And then too, if this problem has been going on so long that whole generations of women have never even seen a man, then why the fuck are they not importing women who are lesbians or asexual or for whatever reason just don't want or need a man in their lives? I mean, haha, I am pretty sure I know why and I believe the answer is "Because all women in Xanth want and need a man", but that is a ridiculous reason that I refuse to accept.

Also, I can see that we're just going to barrel ahead with "bitch" being a commonly-used and accepted term in Xanth because god forbid we lose a major weapon in the misogyny arsenal.

Last of all, or last that I want to dwell on, this "should I cheat to survive" conundrum is such ridiculous nonsense in this situation. Most of the men the siren has taken were married to or involved with the village women in some way or another. The women have established that nothing they have tried has been sufficient to keep the men from being lured by her call. So the answer to "should I cheat to survive" in this situation is "that's a stupid fucking question, Bink, because cheating isn't going to save your ass in this situation." Anyway, so of course the siren starts singing.

Immediately the girls restrained him. They flung their arms about him, dragging him back and down, burying him in their exposed softness. Bink collapsed in a tangle of arms, legs, breasts, and assorted other aspects of distaff anatomy he didn’t bother to define.

The girls meant well—but the siren’s call was not to be denied. Bink fought, and caught glimpses of other thrashing mounds where his male companions fought similarly. Bink was stronger than any of the nymphs, for they were delicate, shapely things; he did not want to hurt any of them. Yet he had to free himself of their near-suffocating embrace. He heaved them off his body, cuffing their hands loose, shoving wherever his hands made contact. There were eeeks and cries and giggles, depending on the type of contact he made; then he was on his feet, charging forward.

Chester and Crombie and the Magician closed in about him, all riveted to that compelling sound. “No, no!” Trolla cried despairingly behind them. “It is death you seek! Are you civilized males or are you mindless things?”

That bothered Bink. What did he want with a magical temptress? Yet still he could not resist the siren. Her lure had an unearthly quality that caught at the very root of his masculinity, beneath the center of his intelligence. He was male, therefore he responded.

“Let them go, they are lost,” Trolla said despairingly. “We tried, as we have always tried—and failed.”

Though he was in thrall to the siren, Bink felt simultaneous sympathy for Trolla and the girls. They offered life and love, yet were doomed to be rejected; their positive orientation could not compete with the negative compulsion of the siren. The villagers suffered as horrible a damnation as the men! Was it because they were nice girls, making only promises they could keep, while the siren had no such limit?

Crombie squawked. “As all females always fail,” Grundy translated, responding to Trolla’s despair. “Though why any of us should bother with this bitch-female call—” The griffin shrugged his wings and charged on.

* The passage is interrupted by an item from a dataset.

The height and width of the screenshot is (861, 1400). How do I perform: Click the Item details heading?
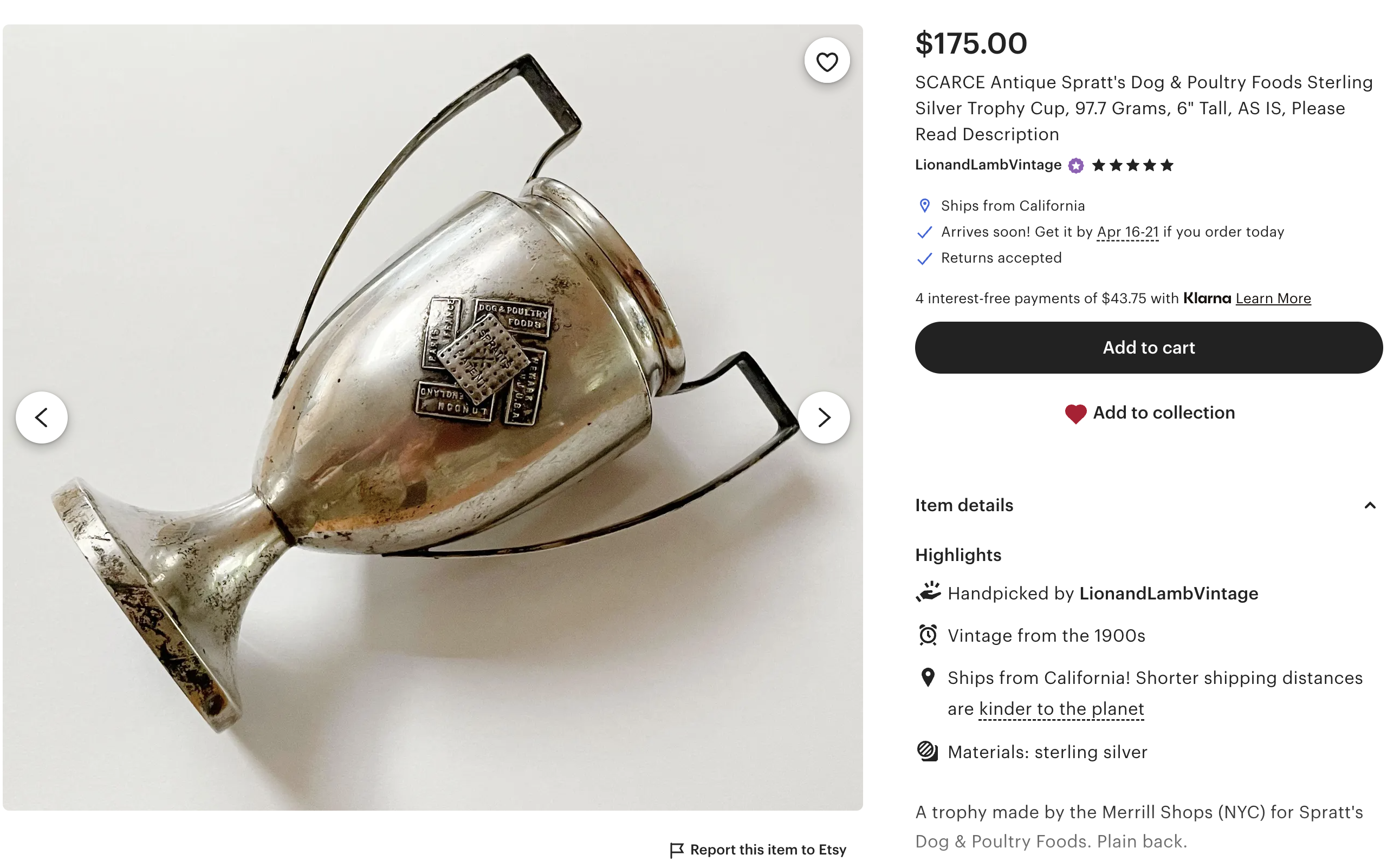(x=964, y=506)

One of the most insulting things about Xanth's treatment of women is how singularly-mindedly stupid so many of them are. Even in a life-and-death situation, half of the girls are giggling because tee-hee! that man's arm connected with my boobies! And we're not even allowed to really complain or point this out because thanks to the world-building these women can't help it! They're nymphs and nymphs are brainless and can't think past today! So it's not really a reflection on real women, just a fantastical little world-building detail, except that these are the only women we meet, time and again, in these novels with the occasional exception of human love interests who are usually only marginally less stupid.

Anyway. Crombie starts getting more and more agitated and is (momentarily) literally saved by his hatred of women. (“She’s trying to trap me!” he squawked. “All women are traps! Death to them all!”) When they reach the deadly tangle tree, he pecks out at it in frustration and that's enough to cause the tree to attack the men. (Whereas usually it lets men through while the siren sings.) The tree attacks all the men, and this is sufficient distraction to drown out the spell for the moment. Unfortunately, they are no match for the tree, but Chester puts on a good show:

Chester kicked again, and again, violently. Even this predator-tree could not withstand much of this punishment. Normally its prey was unconscious or helpless by the time it reached the consumption stage, not awake and kicking.

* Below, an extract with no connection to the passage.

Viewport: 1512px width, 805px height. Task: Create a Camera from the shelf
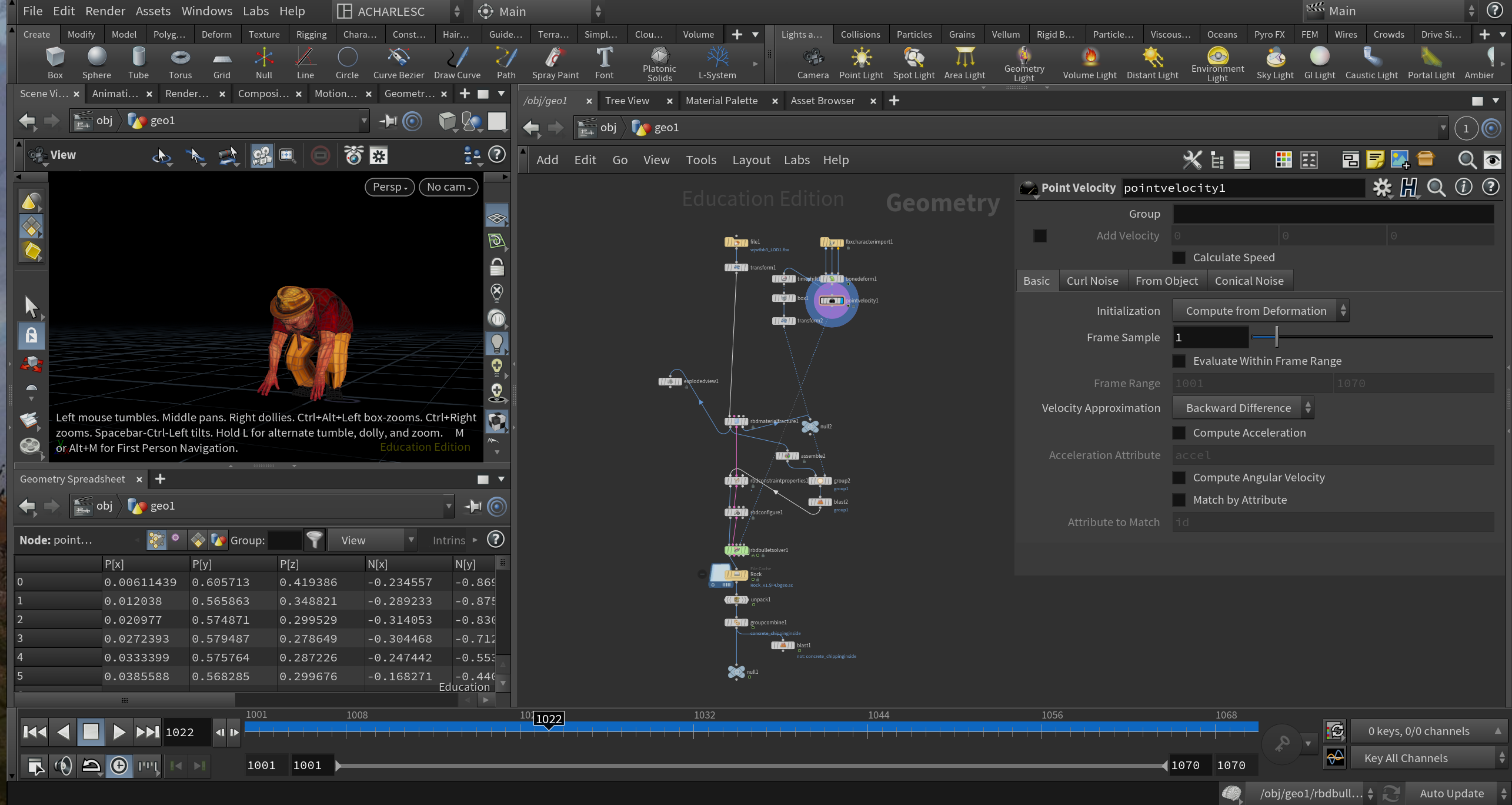click(813, 63)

I here remind you that there were three centaur ladies back at the village. You know, the village full of women who wanted nothing more than to destroy this tree but lacked the manpower to do so? 

Crombie had clawed and bit his way to the fringe. Suddenly he broke out. “I’m free, you vegetable monster!” he squawked exultantly. “I’ll bet you’re another female, too!” He was really uncorking his worst insult!

Yeah. So Crombie darts off and returns a few minutes later with reinforcements: he's marshaled every women in the village and armed them with torches and directs an assault on the tree. The word "marshaled" is used in the narrative even, and he perfectly directs them on complicated maneuvers like when to stab torches at the tree and when to stab torches at the part of the tree that has grabbed one of the women. Real high-level tactician stuff.

The ladies went to it with a will. There were about fifty of them, ringing the tree, pushing in with their fires, scorching back every tentacle that attacked. They could have conquered the tree anytime, instead of letting it balk them all these years—had they had the masculine drive and command. Ironic that Crombie the woman-hater should be the organizing catalyst!

Yet perhaps this was fitting. Crombie’s paranoia about the motives of women had caused him to resist the siren, finally breaking her spell. Now he was using these females in the manner a soldier understood: as fodder for a battle. They might not have responded as well to a “nicer” man. Maybe they needed one who held them in contempt, who was willing to brutalize them for his purpose.

I can't make this stuff up. Five men were able to effectively hold off a tree where fifty women had previously failed. Fifty women are able to defeat the tree only when they have a man there to direct them. And that man literally has to hate them in order for his drive and command to do the trick.

*sigh*

So. Stuff that happens next. Crombie announces that he could "get to respect women like these" because they're almost as good as a man, but oh noes, once his woman-hating shield has cracked, he falls prey to the siren and is first on the path when the men notice the singing again. A sobering lesson for us all: respecting women may get you killed by a siren.

Also, despite the fact that the women have just killed the one thing that was protecting the siren, and despite the fact that the men are there and the song is coming from over there, and despite the fact that they are carrying torches, the women will be defeated by the night darkness and will creep back to the village and will not be seen again until the end of the book.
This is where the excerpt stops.